# Work instructions
Pick out the lines in the listing below that contain the word "icon" and copy them.

# Materials provided
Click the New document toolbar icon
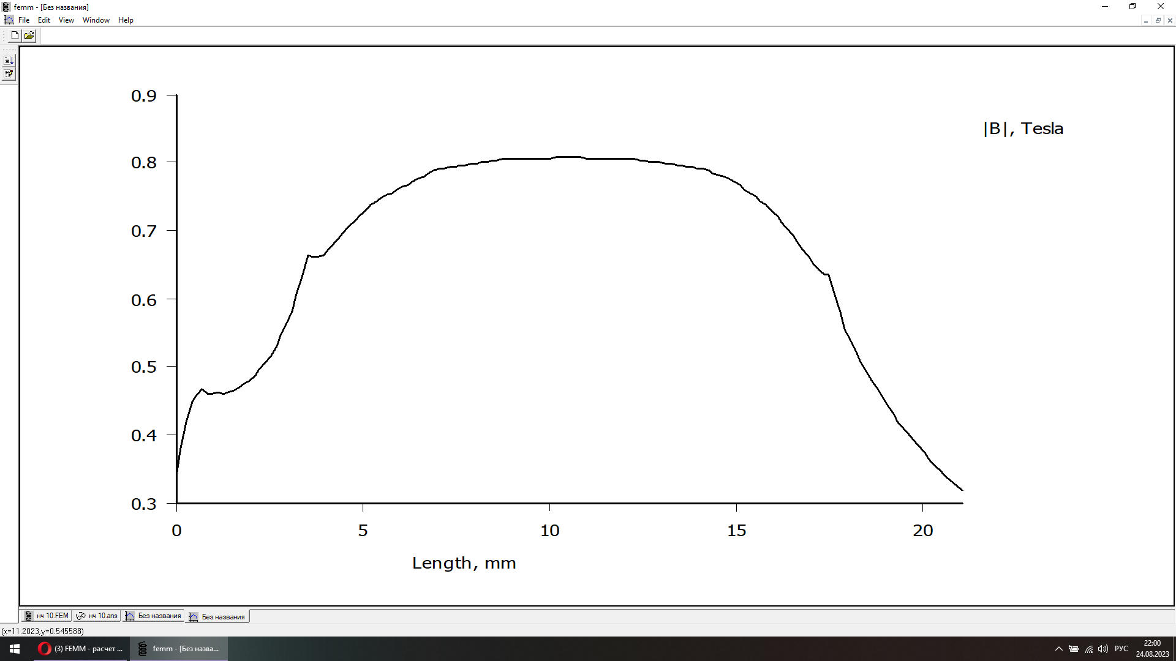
* * *
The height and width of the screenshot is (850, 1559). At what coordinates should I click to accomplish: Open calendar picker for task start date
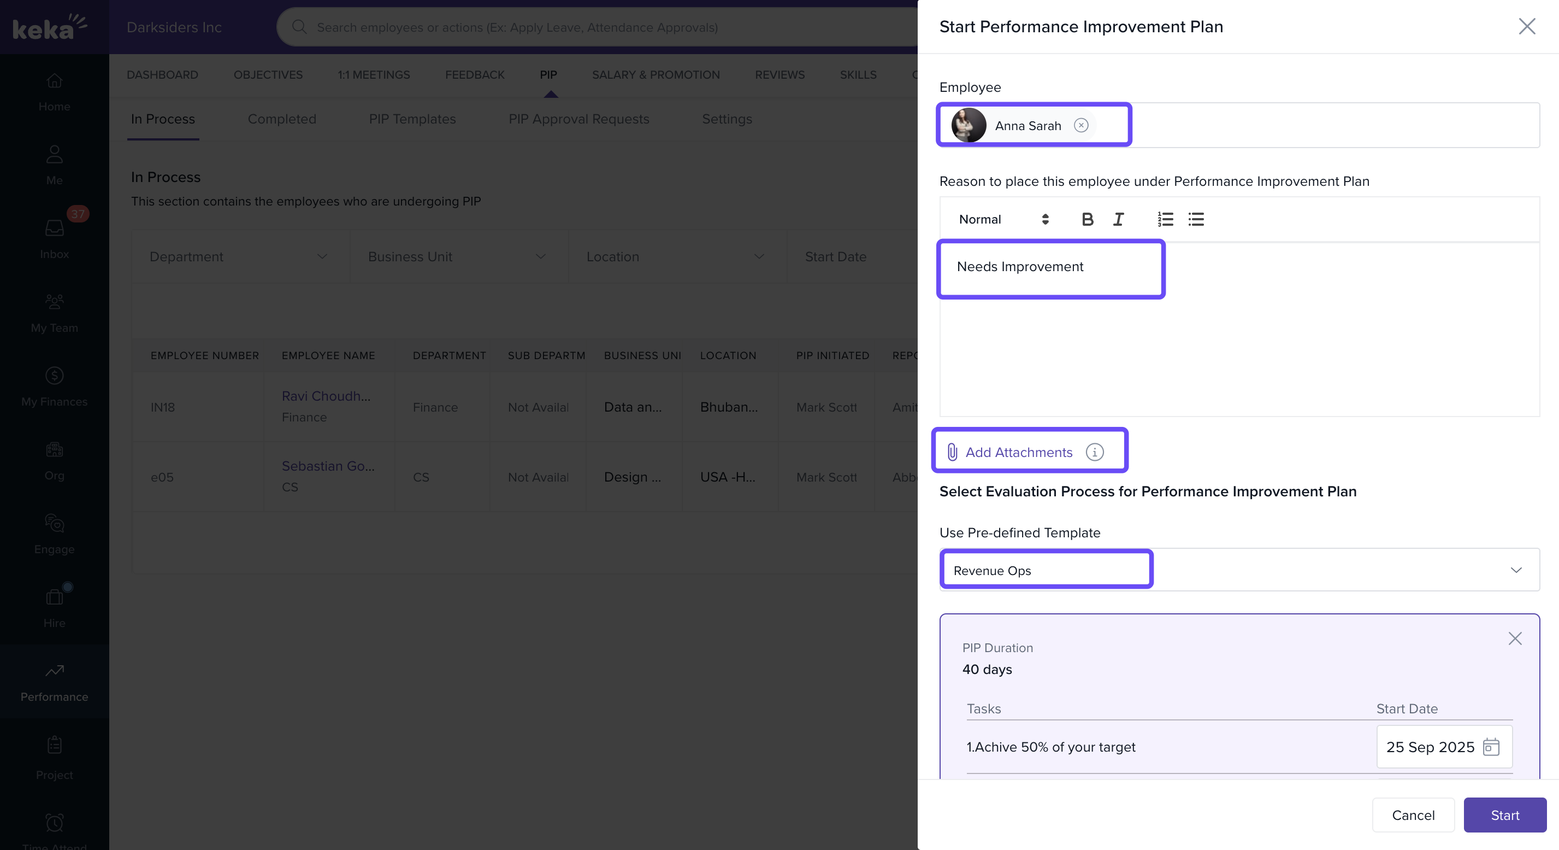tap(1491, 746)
---
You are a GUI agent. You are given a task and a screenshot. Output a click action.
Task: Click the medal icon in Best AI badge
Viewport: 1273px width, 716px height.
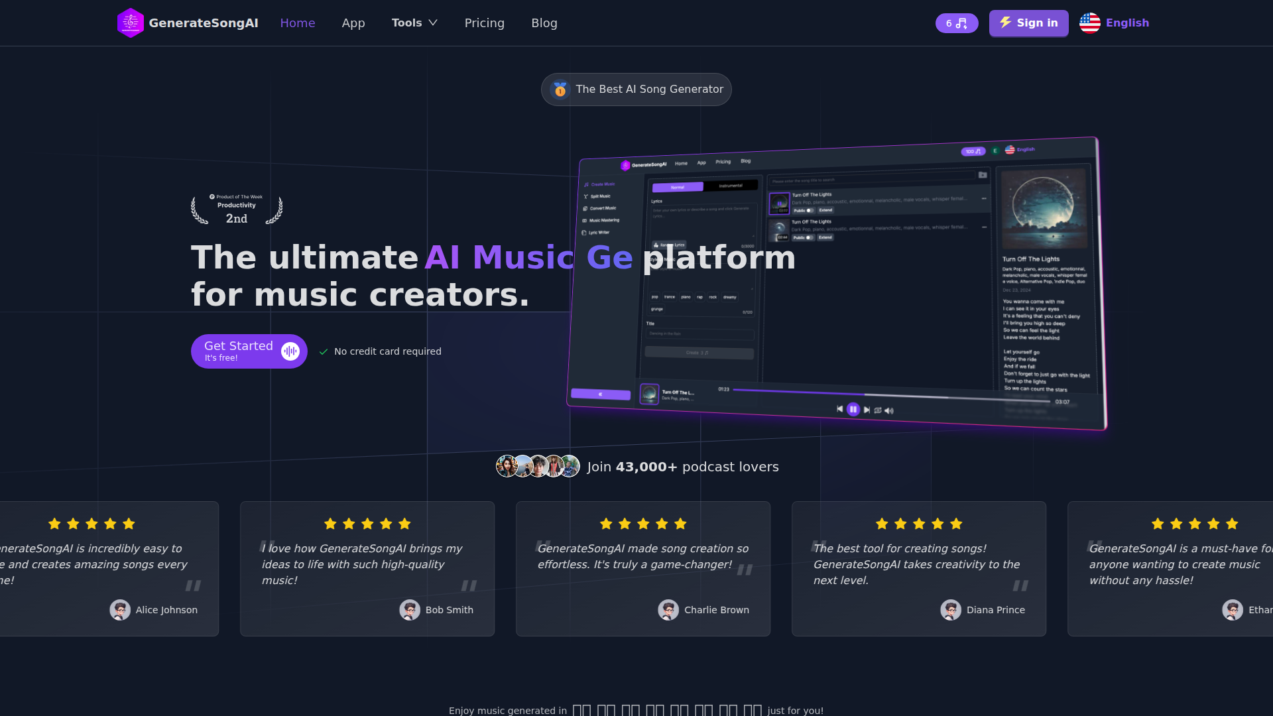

# Exercise response
Click the New document toolbar icon
Task: Click the medal icon in Best AI badge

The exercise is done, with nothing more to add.